The following table provides a high level overview on the 20 different queries and shows the functions and clauses used by each of them. While the representation adopts an SQL-like syntax and is very close to language constructs supported by AWS Timestream and InfluxDB, it has to be stressed that each database comes with its own (dialect of a) query language and queries need to be adapted to each case individually. This is nothing special to Telegraf-TS, but also the case for vanilla YCSB and many other database benchmarks.

	functions	clauses
Q01	count
Q02	count	WHERE “<”
Q03		ORDER BY, LIMIT
Q04		WHERE “LIKE”
Q05		LIMIT
Q06	distinct	WHERE “<”
Q07	count	WHERE “<”, GROUP BY
Q08	sum
Q09	sqrt, avg, sin, cos, pow, round
Q10	avg	WHERE “<”
Q11	min	WHERE “<”
Q13	max, min	WHERE “<”, UNION ALL
Q14	count, sum
Q15	sum	WHERE “<”, “in”
Q16	count	WHERE “=”
Q17	all	WHERE “=”
Q19	date_trunc, max, count	GROUP BY, ORDER BY
Q20	median	WHERE “=”

All queries shown in the table restrict the results using one or multiple filters. An example such filter is a WHERE clause filtering by a specific host. This is the kind of WHERE clause symbolized in the table. In addition, all queries make use of a time filter related to the timespan parameter, which is not listed in the table. This time filter restricts the results based on a time interval relative to the current timestamp, e.g., in the last 5 minutes.
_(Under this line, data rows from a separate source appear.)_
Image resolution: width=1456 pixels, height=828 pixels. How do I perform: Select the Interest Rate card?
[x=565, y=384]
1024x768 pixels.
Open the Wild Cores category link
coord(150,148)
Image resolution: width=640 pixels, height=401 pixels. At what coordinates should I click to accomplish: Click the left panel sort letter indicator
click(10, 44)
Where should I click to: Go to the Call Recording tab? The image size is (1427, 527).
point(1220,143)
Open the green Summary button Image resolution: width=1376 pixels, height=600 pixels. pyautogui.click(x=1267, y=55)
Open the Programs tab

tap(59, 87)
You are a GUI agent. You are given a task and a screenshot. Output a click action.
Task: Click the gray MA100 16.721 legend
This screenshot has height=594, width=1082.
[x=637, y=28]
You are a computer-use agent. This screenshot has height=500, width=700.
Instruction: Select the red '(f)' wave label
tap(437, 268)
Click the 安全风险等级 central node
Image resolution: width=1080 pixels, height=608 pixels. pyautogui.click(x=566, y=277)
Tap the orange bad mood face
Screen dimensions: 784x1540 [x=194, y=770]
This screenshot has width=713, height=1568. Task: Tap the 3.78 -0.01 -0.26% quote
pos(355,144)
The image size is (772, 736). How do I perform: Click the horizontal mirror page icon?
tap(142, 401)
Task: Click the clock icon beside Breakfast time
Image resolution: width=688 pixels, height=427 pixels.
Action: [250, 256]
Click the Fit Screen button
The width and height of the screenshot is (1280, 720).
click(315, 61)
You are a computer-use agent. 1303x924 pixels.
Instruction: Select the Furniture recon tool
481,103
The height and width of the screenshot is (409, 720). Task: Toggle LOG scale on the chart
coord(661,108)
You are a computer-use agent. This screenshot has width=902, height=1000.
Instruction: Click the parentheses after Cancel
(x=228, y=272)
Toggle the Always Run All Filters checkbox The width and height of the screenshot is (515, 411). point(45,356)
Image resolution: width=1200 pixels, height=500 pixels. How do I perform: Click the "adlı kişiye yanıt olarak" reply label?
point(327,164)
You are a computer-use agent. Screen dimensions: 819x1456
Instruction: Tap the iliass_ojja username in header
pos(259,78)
All queries presented in the table exclusively query the procstat table and the metrics stored therein. Despite that, depending on the use case, it may still be useful to activate further input plugins in Telegraf, as we did in our evaluations.

Summary

So far, the article detailed the use case and intention behind building Telegraf-TS. It should help benchANT customers finding a suitable storage backend for their monitoring solution built on Telegraf. It is probably worth mentioning that it is a very small step to apply a similar approach to other monitoring frameworks as well, be they based on Prometheus, Elastic's monitoring stack, and others.

In case you have been waiting for some data and exciting insights into the difference between Telegraf backends, we have to disappoint you. The extensions to YCSB presented here as well as additional tooling for Telegraf-based data ingestion has been implemented as part of a customer project and the data cannot be shared. Overall, the results can be described as truly surprising.